Congressional expense reports slowly move online, but clunky format impedes transparency

The House of Representatives took a step toward greater government transparency last year by posting its expense reports online, but the clunky PDF format makes it difficult to compare lawmakers’ outlays or to pinpoint exactly how the money is spent. The Senate, on the other hand, is moving at a glacial pace and has yet to offer details about its plan to start publishing expense reports online in 2011.

Each U.S. lawmaker gets an annual allowance of between $1.3 million and $4.5 million to operate their offices, pay staff, buy equipment and supplies, and pay for travel. The amount varies according to whether a lawmaker is a member of the House or Senate, and how far away his or her home state is from Washington.

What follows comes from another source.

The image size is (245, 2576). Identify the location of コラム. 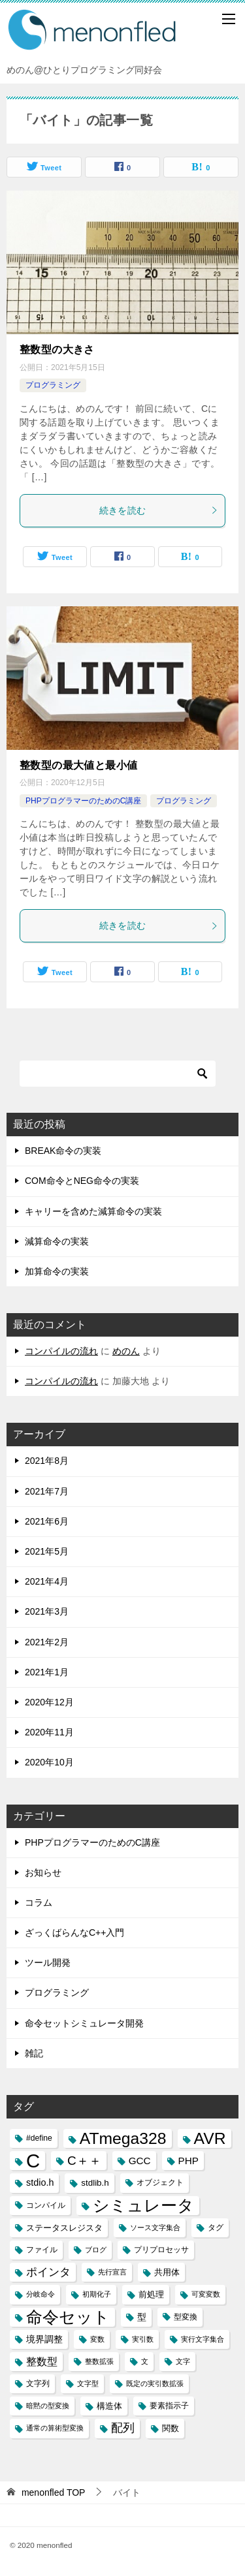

In June 2009, following an outcry in Britain over Parliamentarians’ expenses, Speaker Nancy Pelosi ordered the House chief administrative officer to begin publishing the chamber’s expense reports online. The so-called Statement of Disbursements is a quarterly document that captures spending by House lawmakers and staff in three volumes totaling some 3,000 pages.

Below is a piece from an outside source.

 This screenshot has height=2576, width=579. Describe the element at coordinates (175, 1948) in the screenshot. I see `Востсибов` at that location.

But now that it’s online, the House spending data is still difficult for taxpayers to analyze because of inconsistencies in how individual lawmakers report where the money went and the PDF format used to present the data.

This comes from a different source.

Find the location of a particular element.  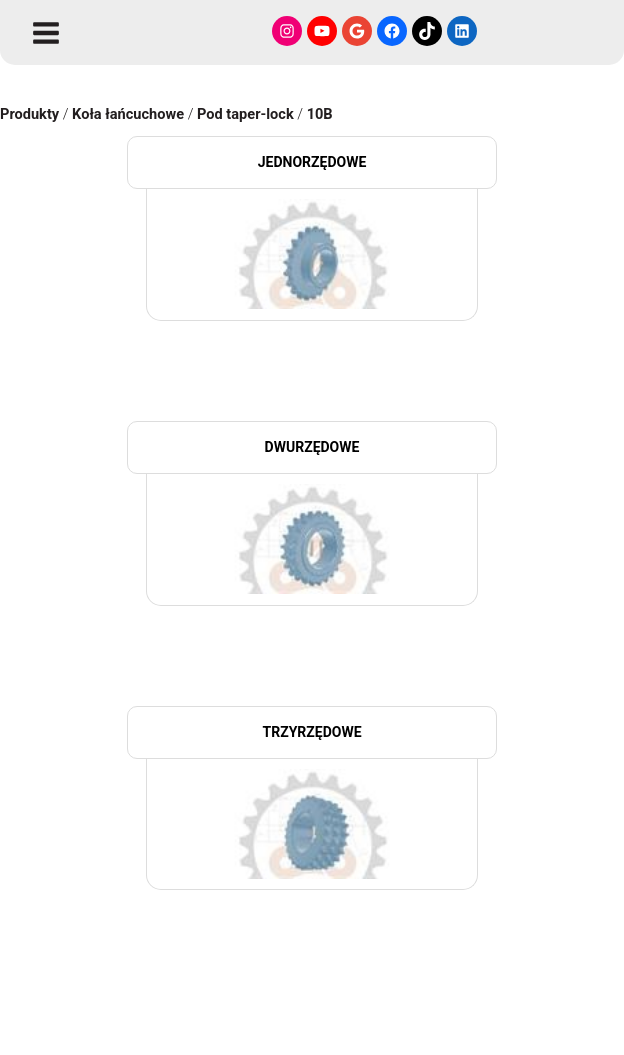

Produkty is located at coordinates (29, 114).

“It falls short of many transparency standards that advocates and the general public expect from governmental entities today,” says Peter Sepp, vice president of the National Taxpayer Union (NTU).

For example, the House allowances and office spending totals are listed in separate volumes. To compare them requires entering data by hand for all of the chamber’s 435 lawmakers, Sepp said, plus the chamber’s five nonvoting representatives.